== Source passage
Nanofibres the answer to biodegradable ultra-absorbent materials

Thursday, 29 September 2016
Nanofibres the answer to biodegradable ultra-absorbent materials

Ultra-absorbent materials which are also biodegradable could be a commercial reality in the near future, thanks to new research into nanofibres.

Superabsorbent polymers (SAPs) are the material behind the ability of disposable diapers, sanitary napkins, and other products to soak up copious amounts of liquid. SAPs can absorb many times their own weight in liquid. For example, the average diaper is able to absorb 30 times its own weight in fluids.

However, SAPs are not biodegradable. Under ideal conditions, diapers may take as long as 500 years to degrade. SAPs have also been linked to health problems such as Toxic Shock Syndrome, a finding that led to a ban on using them in tampons.

The team, from the Indian Institute of Technology (IIT) Hyderabad, say that the new material, which is made of electrospun cellulose acetate nanofibres, has the edge over SAPs: they are safer biologically, and also biodegrade quickly.
====
== Supplied material
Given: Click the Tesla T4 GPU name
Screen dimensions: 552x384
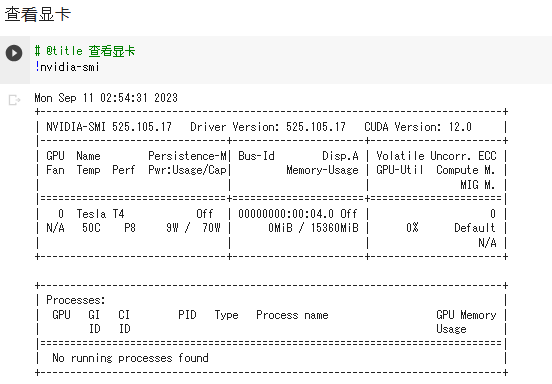Looking at the screenshot, I should (100, 214).
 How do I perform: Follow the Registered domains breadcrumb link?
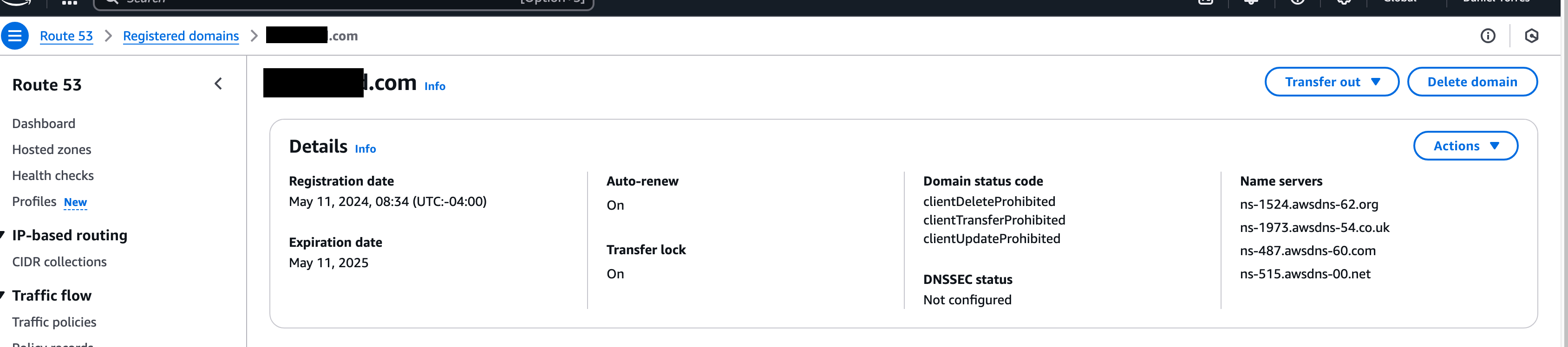tap(181, 36)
====
## What to work on
In the nanofibres article, what is the new material from IIT Hyderabad made of?

## Answer section
Electrospun cellulose acetate nanofibres.